Додумалась я до этого, и в первый раз мне пришла мысль, что надо бы его убить. Решила я это не тогда. Господи, нет! И все-таки я лгуньей буду, если скажу, что мысль эта была случайной, вроде мечты… Нет, она куда сильнее была.
Селена, наверное, что-то заметила у меня по глазам, потому как положила руку мне на плечо и сказала:
– Мамочка, будет плохо? Скажи, что нет. Не то он догадается, что я сказала, и взбесится.
Очень мне хотелось ее успокоить, сказать то, что ей хотелось услышать, но не смогла я. Я знала, плохо будет, а вот как и много ли, от Джо зависело. В ту ночь, когда я его сливочником ударила, он пошел на попятный, ну а теперь – кто угадает?
– Я не знаю, что случится, – сказала я, – но я скажу тебе две вещи, Селена. Твоей вины тут ни в чем нет, и лапать тебя и приставать к тебе он больше не будет. Понимаешь?
Глаза у нее снова наполнились слезами, и одна поползла по щеке.
– Просто я не хочу ничего плохого, – сказала она и замолчала. Губы у нее дергались, а потом она вскрикнула: – Как мне это невыносимо! Ну зачем ты его ударила? Зачем он начал приставать ко мне? Почему все не могло остаться как было?
Я взяла ее за руку.
– Родненькая, все всегда меняется – иногда к худшему, и тогда надо исправлять положение. Ты ведь это знаешь, правда?

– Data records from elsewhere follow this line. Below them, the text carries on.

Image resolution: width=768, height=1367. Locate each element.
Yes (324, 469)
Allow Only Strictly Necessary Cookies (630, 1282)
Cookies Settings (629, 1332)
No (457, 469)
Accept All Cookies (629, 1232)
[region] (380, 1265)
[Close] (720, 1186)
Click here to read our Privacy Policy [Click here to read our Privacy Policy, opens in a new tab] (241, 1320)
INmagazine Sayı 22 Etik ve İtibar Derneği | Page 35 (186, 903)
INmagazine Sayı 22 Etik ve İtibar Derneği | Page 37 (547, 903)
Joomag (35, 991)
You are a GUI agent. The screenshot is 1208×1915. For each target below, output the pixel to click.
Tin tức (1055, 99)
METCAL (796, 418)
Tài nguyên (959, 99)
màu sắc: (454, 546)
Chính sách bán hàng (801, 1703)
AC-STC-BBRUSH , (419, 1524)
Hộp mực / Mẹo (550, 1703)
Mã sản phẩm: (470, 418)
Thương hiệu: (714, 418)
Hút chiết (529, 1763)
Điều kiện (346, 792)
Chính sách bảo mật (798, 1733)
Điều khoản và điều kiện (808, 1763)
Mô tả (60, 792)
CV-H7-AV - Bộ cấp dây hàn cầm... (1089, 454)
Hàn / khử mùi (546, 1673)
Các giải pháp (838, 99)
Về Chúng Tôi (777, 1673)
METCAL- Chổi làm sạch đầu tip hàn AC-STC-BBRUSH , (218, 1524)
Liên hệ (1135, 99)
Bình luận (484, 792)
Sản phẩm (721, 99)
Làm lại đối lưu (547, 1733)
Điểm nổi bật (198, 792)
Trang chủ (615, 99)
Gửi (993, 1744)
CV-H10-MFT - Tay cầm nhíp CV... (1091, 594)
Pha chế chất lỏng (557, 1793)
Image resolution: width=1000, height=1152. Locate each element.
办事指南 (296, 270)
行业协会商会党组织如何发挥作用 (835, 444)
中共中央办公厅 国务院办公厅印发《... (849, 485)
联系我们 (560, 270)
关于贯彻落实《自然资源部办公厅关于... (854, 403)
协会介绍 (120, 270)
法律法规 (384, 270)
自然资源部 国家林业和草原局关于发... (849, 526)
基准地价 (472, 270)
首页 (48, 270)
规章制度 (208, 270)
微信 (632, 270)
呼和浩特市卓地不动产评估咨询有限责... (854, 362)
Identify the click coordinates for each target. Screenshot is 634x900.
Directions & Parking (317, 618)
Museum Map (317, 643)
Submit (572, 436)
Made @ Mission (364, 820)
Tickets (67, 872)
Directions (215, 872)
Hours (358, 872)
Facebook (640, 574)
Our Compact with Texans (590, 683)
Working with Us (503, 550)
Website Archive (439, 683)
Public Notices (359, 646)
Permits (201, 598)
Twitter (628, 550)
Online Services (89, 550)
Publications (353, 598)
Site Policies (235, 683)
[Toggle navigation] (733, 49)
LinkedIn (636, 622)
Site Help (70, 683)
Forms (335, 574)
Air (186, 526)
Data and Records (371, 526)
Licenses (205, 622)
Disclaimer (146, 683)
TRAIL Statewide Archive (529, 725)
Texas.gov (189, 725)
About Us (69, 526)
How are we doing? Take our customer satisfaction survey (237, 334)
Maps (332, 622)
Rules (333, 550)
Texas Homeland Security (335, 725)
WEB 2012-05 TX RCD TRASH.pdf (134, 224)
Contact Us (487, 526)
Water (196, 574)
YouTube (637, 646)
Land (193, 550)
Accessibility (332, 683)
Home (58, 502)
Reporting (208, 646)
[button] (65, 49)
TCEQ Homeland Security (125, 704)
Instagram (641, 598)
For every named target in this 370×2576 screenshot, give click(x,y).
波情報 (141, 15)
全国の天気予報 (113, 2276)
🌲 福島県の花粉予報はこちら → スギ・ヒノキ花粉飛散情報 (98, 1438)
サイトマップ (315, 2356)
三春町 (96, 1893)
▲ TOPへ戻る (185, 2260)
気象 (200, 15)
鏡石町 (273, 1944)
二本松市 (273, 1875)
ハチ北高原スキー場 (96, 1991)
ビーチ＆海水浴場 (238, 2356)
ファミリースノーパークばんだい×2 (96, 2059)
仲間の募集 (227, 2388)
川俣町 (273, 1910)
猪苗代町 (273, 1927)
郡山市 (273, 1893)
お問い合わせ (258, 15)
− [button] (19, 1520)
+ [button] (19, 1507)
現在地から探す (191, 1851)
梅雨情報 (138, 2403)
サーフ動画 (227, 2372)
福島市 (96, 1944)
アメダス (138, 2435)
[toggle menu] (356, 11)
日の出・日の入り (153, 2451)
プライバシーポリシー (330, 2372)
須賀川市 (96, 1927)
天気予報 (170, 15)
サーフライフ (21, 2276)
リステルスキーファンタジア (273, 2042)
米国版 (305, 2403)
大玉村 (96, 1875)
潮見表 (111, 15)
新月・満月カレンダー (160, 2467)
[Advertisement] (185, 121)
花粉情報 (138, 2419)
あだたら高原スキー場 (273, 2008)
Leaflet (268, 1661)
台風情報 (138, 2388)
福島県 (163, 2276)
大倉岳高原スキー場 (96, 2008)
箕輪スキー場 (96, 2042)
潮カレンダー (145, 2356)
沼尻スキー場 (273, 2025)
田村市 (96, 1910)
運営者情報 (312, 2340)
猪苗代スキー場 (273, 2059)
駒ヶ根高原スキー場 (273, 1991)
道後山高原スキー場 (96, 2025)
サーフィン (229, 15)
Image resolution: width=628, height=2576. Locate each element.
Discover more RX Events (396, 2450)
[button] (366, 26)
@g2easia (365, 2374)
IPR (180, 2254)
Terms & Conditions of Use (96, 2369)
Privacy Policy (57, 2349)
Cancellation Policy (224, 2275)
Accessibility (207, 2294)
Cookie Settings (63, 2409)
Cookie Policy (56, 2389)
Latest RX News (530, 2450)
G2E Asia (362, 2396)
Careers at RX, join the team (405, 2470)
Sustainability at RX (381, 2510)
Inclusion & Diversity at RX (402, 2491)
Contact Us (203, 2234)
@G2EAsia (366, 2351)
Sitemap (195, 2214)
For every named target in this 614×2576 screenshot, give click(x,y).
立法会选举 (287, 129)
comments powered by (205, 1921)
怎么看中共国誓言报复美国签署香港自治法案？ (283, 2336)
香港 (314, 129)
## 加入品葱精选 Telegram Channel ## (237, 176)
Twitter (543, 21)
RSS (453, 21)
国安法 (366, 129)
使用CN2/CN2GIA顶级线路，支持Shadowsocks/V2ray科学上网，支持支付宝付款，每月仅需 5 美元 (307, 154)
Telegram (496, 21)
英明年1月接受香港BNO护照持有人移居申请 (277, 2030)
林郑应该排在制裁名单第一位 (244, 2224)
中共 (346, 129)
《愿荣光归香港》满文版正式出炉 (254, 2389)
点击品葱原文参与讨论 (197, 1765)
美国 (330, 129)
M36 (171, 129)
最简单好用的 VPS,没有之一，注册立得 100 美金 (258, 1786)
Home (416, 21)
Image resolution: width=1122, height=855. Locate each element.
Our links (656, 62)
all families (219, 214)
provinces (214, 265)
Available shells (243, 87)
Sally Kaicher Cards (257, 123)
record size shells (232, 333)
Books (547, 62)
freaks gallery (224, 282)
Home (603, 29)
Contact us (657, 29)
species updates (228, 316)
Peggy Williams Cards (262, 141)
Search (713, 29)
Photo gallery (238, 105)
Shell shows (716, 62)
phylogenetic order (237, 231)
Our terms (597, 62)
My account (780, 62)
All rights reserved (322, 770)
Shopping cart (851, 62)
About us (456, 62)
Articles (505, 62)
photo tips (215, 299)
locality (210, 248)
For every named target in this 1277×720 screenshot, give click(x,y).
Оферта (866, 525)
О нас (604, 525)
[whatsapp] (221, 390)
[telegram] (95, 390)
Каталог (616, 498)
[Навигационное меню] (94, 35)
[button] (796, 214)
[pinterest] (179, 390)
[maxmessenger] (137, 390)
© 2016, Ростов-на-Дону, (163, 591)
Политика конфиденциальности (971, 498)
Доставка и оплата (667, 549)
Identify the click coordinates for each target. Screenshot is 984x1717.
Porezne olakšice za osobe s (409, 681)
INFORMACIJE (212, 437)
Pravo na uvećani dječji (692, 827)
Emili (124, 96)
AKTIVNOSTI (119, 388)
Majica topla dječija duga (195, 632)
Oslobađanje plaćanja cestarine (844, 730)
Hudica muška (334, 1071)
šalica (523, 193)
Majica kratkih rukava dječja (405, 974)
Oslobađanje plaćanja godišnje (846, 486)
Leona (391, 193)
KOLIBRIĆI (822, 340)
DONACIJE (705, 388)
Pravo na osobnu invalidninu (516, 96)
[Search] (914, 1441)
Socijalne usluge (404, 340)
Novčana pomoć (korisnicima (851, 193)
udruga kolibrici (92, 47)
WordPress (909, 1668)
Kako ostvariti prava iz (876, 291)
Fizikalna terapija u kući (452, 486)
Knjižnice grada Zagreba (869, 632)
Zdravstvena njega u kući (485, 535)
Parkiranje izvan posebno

Она кивнула. Я увидела на ее лице боль, но не сомнения.
– Да, – сказала она. – Кажется, знаю.
Паром уже подходил к пристани, и времени на разговоры не оставалось. Я даже обрадовалась, что больше она не будет смотреть на меня сквозь слезы и хотеть того, чего, думается, хочет каждый ребенок: чтоб все стало хорошо, но чтоб никому не было больно или плохо. Не будет ждать от меня обещаний, которые я дать не могу, потому как не знаю, сумею ли их сдержать. Я опасалась, что внутренний глаз не допустит, чтоб я их сдержала. Мы сошли с парома без единого слова, и мне это было в самый раз. Вечером, когда Джо вернулся от Карстейрсов, – он там сзади веранду пристраивал, – я отослала всех детей за покупками. Селена все время на меня поглядывала, пока шла к калитке, и лицо у нее было белое, как стакан молока. Всякий раз, когда она оборачивалась, я видела у нее в глазах распроклятый топор. Но я видела в них и еще кое-что – по-моему, это было облегчение. Наверное, она думала, что наконец-то что-то сдвинется с места, перестанет кружить и кружить. Хоть ее страх мучил, думается, было у нее и такое чувство.